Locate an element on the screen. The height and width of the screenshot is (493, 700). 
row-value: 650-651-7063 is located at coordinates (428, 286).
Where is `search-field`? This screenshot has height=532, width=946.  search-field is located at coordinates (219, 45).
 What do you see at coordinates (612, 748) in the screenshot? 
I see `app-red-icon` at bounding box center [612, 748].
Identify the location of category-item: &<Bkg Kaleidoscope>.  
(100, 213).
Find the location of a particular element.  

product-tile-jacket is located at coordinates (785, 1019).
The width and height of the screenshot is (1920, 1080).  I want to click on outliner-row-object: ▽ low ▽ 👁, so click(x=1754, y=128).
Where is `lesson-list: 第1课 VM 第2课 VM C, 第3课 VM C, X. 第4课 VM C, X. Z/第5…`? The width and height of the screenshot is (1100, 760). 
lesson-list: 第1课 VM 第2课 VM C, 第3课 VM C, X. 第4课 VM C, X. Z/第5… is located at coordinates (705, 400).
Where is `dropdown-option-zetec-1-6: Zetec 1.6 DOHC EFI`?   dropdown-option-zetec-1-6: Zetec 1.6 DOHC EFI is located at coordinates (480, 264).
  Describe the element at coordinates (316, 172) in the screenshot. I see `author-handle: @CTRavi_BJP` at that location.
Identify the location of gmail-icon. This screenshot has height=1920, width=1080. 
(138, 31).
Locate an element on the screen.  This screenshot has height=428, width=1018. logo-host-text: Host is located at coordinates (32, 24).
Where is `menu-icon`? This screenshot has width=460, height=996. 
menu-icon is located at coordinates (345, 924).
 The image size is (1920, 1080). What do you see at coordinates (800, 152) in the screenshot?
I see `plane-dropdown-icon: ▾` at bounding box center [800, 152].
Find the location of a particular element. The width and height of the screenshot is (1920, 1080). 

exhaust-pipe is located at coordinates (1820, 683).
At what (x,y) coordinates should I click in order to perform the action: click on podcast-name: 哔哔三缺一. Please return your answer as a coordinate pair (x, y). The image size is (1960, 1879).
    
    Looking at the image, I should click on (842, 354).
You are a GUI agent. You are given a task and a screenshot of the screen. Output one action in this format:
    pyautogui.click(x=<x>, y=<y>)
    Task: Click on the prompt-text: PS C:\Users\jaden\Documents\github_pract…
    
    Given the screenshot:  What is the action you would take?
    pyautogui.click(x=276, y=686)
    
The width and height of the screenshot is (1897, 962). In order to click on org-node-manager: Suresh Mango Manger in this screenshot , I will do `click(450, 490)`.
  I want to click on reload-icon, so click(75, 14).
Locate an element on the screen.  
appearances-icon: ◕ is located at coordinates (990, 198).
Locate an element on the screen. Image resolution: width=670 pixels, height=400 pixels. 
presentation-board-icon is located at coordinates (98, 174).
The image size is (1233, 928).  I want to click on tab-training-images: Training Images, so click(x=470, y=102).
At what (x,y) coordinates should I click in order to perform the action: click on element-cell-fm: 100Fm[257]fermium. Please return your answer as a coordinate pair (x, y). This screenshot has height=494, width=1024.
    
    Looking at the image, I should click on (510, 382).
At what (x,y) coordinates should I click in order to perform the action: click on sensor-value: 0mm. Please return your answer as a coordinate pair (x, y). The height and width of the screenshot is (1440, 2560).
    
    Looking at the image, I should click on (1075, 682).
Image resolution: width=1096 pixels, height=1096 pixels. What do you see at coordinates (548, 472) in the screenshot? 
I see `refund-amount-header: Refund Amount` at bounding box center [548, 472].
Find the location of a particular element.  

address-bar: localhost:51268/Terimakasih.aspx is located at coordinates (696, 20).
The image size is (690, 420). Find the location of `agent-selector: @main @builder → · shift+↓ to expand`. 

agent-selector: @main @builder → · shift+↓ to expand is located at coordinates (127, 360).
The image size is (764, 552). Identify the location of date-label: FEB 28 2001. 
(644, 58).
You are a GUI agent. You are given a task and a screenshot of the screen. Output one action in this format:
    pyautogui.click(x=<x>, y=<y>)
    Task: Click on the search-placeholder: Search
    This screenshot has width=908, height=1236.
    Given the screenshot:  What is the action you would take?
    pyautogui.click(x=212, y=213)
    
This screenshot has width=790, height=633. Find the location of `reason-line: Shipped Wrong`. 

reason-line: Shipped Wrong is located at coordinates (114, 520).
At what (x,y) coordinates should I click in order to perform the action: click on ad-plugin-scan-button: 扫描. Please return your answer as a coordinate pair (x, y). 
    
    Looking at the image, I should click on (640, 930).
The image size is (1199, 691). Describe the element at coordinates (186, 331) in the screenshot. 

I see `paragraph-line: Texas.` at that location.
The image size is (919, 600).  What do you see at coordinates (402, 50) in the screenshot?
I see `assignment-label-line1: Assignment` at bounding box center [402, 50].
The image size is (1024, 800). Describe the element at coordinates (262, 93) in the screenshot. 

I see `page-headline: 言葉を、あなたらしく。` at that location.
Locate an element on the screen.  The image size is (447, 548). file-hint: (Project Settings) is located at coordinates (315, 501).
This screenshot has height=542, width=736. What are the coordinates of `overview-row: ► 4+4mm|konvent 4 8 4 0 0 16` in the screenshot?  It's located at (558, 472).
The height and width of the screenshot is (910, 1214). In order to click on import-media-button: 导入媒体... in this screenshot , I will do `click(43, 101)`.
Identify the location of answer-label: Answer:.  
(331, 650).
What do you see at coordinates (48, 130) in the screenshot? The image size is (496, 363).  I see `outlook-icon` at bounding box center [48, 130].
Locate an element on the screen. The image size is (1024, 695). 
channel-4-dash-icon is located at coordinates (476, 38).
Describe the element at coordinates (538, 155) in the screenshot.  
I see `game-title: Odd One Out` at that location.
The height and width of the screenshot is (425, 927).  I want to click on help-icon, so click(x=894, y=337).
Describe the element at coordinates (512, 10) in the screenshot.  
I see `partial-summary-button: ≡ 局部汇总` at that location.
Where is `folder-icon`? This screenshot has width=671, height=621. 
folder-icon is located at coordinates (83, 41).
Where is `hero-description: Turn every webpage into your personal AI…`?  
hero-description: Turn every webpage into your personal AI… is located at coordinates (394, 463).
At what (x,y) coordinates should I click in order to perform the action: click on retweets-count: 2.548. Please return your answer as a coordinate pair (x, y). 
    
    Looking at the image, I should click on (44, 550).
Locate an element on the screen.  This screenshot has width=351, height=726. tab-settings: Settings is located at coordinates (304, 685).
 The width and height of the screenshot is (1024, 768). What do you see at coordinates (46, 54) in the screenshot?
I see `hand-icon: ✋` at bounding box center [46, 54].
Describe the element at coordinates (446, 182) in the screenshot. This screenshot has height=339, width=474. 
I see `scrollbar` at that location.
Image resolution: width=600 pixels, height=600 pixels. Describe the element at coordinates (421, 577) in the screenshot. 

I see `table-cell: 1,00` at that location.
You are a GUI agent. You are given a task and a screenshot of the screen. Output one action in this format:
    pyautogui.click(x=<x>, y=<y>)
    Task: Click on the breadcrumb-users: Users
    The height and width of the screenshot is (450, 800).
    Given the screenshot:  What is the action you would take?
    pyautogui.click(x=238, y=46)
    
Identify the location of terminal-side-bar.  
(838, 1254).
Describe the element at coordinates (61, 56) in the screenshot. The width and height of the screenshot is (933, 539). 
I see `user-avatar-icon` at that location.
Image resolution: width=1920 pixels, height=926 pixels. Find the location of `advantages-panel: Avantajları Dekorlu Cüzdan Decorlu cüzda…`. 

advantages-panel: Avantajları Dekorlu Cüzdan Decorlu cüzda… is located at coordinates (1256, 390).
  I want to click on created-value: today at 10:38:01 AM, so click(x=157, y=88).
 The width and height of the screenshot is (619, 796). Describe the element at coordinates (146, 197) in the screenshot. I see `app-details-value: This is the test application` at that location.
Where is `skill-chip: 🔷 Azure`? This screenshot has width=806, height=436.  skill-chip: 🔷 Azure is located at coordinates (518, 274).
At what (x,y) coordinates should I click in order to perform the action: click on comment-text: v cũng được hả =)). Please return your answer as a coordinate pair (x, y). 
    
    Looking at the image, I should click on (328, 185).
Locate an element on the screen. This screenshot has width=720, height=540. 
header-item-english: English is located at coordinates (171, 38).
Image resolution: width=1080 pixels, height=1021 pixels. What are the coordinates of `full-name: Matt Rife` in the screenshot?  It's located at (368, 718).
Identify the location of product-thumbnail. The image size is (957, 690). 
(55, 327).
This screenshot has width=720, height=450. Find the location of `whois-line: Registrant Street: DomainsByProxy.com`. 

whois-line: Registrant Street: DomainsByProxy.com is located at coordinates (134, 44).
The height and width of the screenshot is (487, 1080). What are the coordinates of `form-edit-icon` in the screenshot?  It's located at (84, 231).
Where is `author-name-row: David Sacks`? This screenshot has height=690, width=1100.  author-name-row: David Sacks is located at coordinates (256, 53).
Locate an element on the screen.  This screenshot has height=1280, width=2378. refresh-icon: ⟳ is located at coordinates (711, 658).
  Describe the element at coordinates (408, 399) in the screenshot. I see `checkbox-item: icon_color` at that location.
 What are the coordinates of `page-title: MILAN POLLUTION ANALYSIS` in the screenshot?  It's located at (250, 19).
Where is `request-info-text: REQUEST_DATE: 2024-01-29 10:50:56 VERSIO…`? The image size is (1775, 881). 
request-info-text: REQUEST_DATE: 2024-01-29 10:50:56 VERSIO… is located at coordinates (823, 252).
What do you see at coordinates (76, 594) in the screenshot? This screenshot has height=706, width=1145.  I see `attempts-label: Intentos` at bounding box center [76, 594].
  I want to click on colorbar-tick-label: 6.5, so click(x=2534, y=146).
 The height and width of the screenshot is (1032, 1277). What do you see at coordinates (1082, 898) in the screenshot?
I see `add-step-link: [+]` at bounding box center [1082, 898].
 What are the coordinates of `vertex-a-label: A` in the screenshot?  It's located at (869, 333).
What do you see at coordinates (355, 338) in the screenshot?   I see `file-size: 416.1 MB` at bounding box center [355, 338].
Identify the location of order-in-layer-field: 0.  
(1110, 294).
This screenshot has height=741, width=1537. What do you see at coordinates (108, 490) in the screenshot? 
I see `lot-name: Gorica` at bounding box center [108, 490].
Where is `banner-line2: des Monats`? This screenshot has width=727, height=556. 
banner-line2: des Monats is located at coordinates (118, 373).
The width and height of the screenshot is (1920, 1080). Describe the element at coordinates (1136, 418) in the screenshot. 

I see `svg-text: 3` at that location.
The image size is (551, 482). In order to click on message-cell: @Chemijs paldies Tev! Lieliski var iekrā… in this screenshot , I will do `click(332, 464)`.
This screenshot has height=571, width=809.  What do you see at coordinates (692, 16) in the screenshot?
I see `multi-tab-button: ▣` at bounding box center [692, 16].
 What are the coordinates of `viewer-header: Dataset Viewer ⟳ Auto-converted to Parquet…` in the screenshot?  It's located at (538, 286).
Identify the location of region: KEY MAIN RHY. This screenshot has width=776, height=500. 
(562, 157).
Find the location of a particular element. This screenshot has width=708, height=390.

---*---

_Task to complete:_ Give the lines of the entries above as a JSON list of strings, one string per line, leaving out blank lines. Start at the line that contains "on retweets-count: 2.548." and stop after the line that contains "advantages-panel: Avantajları Dekorlu Cüzdan Decorlu cüzda… is".

_Response area:_
[
  "At what (x,y) coordinates should I click in order to perform the action: click on retweets-count: 2.548. Please return your answer as a coordinate pair (x, y). ",
  "    Looking at the image, I should click on (44, 550).",
  "Locate an element on the screen.  This screenshot has width=351, height=726. tab-settings: Settings is located at coordinates (304, 685).",
  " The width and height of the screenshot is (1024, 768). What do you see at coordinates (46, 54) in the screenshot?",
  "I see `hand-icon: ✋` at bounding box center [46, 54].",
  "Describe the element at coordinates (446, 182) in the screenshot. This screenshot has height=339, width=474. ",
  "I see `scrollbar` at that location.",
  "Image resolution: width=600 pixels, height=600 pixels. Describe the element at coordinates (421, 577) in the screenshot. ",
  "I see `table-cell: 1,00` at that location.",
  "You are a GUI agent. You are given a task and a screenshot of the screen. Output one action in this format:",
  "    pyautogui.click(x=<x>, y=<y>)",
  "    Task: Click on the breadcrumb-users: Users",
  "    The height and width of the screenshot is (450, 800).",
  "    Given the screenshot:  What is the action you would take?",
  "    pyautogui.click(x=238, y=46)",
  "Identify the location of terminal-side-bar.  ",
  "(838, 1254).",
  "Describe the element at coordinates (61, 56) in the screenshot. The width and height of the screenshot is (933, 539). ",
  "I see `user-avatar-icon` at that location.",
  "Image resolution: width=1920 pixels, height=926 pixels. Find the location of `advantages-panel: Avantajları Dekorlu Cüzdan Decorlu cüzda…`. ",
  "advantages-panel: Avantajları Dekorlu Cüzdan Decorlu cüzda… is located at coordinates (1256, 390)."
]